#### [Obiettivo 1]
Riscrivi la parte dell'elenco che si apre con la riga contenente "Screen dimensions: 600x557" e si chiude con quella contenente "click(x=251, y=136)", sostituendo "Collapse" con "Expand" e lasciando invariato tutto il resto.

#### [Brano da leggere]
Non so se qualcuno di voi ha visto il film Spotlight.
Io non sono un critico cinematografico e quando fui invitato ad assistere all'anteprima per addetti ai lavori (nel senso che mi intendo dell'argomento di cui si parla nel film) mi resi conto che erano almeno cinque anni che non andavo al cinema. La faccio breve. I film americani me li ricordavo mediamente diversi da Spotlight. Vale a dire, pallosi, superficiali, insignificanti, c'è sempre e solo qualcuno che insegue qualcun altro e poi proprio quando il buono sta per soccombere e il cattivo uscire vincitore, ecco che vissero tutti felici e contenti. Spotlight è diverso. Forse perché in fondo non è un film ma un documentario con degli attori bravissimi. La faccio breve (cit.).
Io non so se è stata voluta o meno ma Tom McCarthy è riuscito a spiegare con estrema precisione e sensibilità come, in quale momento e perché la Chiesa Usa fu sconfitta.
E' stato nel momento in cui i giornalisti sono riusciti a vincere la diffidenza delle vittime e a farsi raccontare le loro storie. E sapete come e perché sono riusciti a ottenere la fiducia delle vittime? Si sono rapportati ai loro interlocutori senza mai permettersi di giudicare M O R A L M E N T E, senza mai nemmeno dubitare per un secondo della sofferenza, del tormento, della disperazione altrui. Sintomi che ciascuno presentava in maniera diversa.
Il giudizio morale (dei familiari, degli amici, della società, dell'ambiente, di tutto questo insieme) era stato fino a quel momento il macigno che aveva impedito a quelle povere persone di imboccare la porta di un commissariato - dove cmq sarebbero state rispedite a casa per i motivi di cui sopra (sapiate che in Italia accade ancora oggi).

#### [Obiettivo 2]
Rispondi a queste domande sul brano da leggere:
(a) Da quanto tempo l'autore non andava al cinema quando fu invitato all'anteprima?
(b) Chi è riuscito, secondo il brano, a spiegare come, quando e perché la Chiesa Usa fu sconfitta?
(c) Che cosa aveva impedito fino a quel momento alle vittime di imboccare la porta di un commissariato?

#### [Elenco fornito]
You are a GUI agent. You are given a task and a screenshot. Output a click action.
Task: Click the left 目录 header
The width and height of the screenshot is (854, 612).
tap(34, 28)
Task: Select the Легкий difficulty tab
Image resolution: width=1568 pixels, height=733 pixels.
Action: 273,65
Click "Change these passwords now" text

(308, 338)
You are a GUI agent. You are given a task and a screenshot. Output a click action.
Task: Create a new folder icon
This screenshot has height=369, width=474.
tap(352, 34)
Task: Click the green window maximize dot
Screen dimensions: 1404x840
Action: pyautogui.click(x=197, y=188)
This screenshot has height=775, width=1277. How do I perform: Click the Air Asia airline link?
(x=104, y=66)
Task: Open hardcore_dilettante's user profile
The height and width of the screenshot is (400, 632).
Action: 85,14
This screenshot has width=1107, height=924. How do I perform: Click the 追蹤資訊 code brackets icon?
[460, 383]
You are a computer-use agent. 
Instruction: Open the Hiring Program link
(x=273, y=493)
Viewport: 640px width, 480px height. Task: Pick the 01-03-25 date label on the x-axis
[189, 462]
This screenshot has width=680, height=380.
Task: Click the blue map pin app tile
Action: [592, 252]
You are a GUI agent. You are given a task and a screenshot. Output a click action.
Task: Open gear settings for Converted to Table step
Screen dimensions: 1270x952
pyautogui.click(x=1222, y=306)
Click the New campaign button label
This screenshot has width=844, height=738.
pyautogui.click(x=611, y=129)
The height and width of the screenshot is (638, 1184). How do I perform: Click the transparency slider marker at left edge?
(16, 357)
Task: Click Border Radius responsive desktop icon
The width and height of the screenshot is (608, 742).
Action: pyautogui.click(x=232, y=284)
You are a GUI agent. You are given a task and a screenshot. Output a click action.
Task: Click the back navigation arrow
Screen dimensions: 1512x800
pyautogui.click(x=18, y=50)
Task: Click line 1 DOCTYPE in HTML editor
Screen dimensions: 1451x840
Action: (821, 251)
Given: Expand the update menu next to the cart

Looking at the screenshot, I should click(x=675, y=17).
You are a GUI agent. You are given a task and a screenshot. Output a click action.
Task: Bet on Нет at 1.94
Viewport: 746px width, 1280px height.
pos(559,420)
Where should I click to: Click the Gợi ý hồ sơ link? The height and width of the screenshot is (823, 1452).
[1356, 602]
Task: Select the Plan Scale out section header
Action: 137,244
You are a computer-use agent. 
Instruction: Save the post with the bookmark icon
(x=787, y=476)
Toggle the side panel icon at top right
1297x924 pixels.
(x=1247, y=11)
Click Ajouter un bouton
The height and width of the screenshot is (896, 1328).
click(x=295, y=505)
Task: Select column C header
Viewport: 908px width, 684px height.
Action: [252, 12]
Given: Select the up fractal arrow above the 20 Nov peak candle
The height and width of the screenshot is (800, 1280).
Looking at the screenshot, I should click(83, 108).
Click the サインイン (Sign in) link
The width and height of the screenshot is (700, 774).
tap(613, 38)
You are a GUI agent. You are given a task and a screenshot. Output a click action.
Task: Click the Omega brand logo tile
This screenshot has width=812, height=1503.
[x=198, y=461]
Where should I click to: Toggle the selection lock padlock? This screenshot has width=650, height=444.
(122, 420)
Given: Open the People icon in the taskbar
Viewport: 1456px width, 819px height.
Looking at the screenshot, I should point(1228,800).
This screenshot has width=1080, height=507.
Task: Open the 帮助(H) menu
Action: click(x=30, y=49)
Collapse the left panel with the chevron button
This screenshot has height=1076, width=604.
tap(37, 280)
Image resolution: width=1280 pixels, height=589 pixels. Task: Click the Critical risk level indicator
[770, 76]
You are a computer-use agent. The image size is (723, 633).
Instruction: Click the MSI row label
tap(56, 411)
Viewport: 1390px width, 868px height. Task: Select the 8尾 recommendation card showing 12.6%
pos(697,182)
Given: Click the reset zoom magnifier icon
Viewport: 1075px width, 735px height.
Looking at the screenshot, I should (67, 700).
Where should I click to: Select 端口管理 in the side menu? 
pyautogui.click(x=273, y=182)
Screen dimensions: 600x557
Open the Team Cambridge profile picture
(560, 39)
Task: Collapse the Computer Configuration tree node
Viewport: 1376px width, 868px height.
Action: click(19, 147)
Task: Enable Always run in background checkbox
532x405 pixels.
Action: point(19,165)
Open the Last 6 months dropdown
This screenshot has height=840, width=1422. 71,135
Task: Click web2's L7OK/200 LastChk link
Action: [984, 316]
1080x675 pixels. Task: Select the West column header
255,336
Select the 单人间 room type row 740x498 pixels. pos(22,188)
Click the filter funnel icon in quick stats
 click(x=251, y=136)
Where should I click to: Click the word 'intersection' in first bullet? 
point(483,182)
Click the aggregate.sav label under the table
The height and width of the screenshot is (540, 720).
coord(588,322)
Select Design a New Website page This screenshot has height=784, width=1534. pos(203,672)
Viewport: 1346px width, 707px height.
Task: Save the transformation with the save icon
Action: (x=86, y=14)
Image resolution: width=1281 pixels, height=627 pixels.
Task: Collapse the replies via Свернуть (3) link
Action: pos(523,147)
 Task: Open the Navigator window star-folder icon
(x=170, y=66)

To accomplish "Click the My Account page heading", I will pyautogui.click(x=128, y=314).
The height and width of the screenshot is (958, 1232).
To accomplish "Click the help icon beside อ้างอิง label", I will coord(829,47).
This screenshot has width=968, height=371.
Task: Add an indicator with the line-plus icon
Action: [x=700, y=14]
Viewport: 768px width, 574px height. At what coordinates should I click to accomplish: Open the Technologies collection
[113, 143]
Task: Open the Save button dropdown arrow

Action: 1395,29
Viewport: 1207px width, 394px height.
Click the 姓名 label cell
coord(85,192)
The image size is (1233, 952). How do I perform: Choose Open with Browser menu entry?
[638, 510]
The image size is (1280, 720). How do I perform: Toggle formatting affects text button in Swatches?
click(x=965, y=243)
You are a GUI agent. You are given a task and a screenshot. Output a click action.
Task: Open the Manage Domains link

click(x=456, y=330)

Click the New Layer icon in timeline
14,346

#### [Risultato corretto 1]
Screen dimensions: 600x557
Open the Team Cambridge profile picture
(560, 39)
Task: Expand the Computer Configuration tree node
Viewport: 1376px width, 868px height.
Action: click(19, 147)
Task: Enable Always run in background checkbox
532x405 pixels.
Action: point(19,165)
Open the Last 6 months dropdown
This screenshot has height=840, width=1422. 71,135
Task: Click web2's L7OK/200 LastChk link
Action: [984, 316]
1080x675 pixels. Task: Select the West column header
255,336
Select the 单人间 room type row 740x498 pixels. pos(22,188)
Click the filter funnel icon in quick stats
 click(x=251, y=136)

#### [Risultato corretto 2]
(a) Da almeno cinque anni.
(b) Tom McCarthy.
(c) Il giudizio morale (dei familiari, degli amici, della società, dell'ambiente).